_About this exercise:_
For the entries below, the result should be an exact transcription of the lines from the one with "Screen dimensions: 1158x998" up to and including the one with "Task: Click the Grok explain-post icon", and only those.

_Input material:_
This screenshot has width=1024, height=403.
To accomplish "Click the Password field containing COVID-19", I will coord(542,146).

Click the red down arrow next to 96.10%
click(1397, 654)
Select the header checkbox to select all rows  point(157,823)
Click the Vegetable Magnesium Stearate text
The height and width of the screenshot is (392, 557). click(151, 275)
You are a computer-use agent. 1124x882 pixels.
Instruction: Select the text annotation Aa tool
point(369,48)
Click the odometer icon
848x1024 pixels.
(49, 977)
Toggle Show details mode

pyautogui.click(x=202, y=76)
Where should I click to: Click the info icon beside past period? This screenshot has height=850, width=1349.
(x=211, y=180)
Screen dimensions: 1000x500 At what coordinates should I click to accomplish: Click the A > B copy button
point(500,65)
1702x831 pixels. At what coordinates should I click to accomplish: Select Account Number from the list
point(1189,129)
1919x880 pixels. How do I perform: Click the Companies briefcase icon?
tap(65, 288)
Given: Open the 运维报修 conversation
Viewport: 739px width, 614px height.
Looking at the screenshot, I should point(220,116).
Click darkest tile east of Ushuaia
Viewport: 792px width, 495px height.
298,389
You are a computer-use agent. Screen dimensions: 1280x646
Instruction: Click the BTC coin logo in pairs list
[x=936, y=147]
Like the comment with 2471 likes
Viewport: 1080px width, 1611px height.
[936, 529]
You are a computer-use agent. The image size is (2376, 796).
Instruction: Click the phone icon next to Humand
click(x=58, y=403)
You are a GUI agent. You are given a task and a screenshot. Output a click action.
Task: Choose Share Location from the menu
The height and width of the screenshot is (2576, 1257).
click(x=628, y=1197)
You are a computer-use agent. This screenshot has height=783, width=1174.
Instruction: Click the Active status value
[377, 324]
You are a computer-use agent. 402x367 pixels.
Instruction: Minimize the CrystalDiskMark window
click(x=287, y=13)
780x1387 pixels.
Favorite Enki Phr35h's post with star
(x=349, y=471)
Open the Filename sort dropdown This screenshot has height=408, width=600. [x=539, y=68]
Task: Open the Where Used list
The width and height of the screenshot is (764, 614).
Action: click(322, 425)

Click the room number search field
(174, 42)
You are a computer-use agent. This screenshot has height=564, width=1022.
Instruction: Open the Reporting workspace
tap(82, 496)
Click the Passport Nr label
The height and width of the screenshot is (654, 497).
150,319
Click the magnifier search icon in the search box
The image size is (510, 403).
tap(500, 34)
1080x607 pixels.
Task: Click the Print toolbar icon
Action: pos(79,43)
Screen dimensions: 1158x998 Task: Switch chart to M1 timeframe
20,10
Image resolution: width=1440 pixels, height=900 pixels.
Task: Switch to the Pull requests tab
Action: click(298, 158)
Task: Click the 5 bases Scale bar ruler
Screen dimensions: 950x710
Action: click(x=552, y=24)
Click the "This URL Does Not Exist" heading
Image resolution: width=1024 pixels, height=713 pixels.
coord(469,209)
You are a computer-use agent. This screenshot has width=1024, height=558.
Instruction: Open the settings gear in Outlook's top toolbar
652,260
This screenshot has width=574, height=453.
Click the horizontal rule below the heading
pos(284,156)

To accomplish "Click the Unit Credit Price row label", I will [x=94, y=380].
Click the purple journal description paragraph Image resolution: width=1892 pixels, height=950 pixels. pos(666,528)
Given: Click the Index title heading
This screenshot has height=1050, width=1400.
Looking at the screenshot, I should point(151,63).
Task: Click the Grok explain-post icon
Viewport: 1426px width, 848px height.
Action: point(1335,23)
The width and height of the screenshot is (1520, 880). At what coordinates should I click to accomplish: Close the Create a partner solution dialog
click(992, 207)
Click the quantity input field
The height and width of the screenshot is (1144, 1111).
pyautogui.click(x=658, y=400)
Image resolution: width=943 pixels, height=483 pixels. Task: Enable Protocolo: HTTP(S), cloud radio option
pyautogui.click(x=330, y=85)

_Result:_
Screen dimensions: 1158x998 Task: Switch chart to M1 timeframe
20,10
Image resolution: width=1440 pixels, height=900 pixels.
Task: Switch to the Pull requests tab
Action: click(298, 158)
Task: Click the 5 bases Scale bar ruler
Screen dimensions: 950x710
Action: click(x=552, y=24)
Click the "This URL Does Not Exist" heading
Image resolution: width=1024 pixels, height=713 pixels.
coord(469,209)
You are a computer-use agent. This screenshot has width=1024, height=558.
Instruction: Open the settings gear in Outlook's top toolbar
652,260
This screenshot has width=574, height=453.
Click the horizontal rule below the heading
pos(284,156)

To accomplish "Click the Unit Credit Price row label", I will [x=94, y=380].
Click the purple journal description paragraph Image resolution: width=1892 pixels, height=950 pixels. pos(666,528)
Given: Click the Index title heading
This screenshot has height=1050, width=1400.
Looking at the screenshot, I should point(151,63).
Task: Click the Grok explain-post icon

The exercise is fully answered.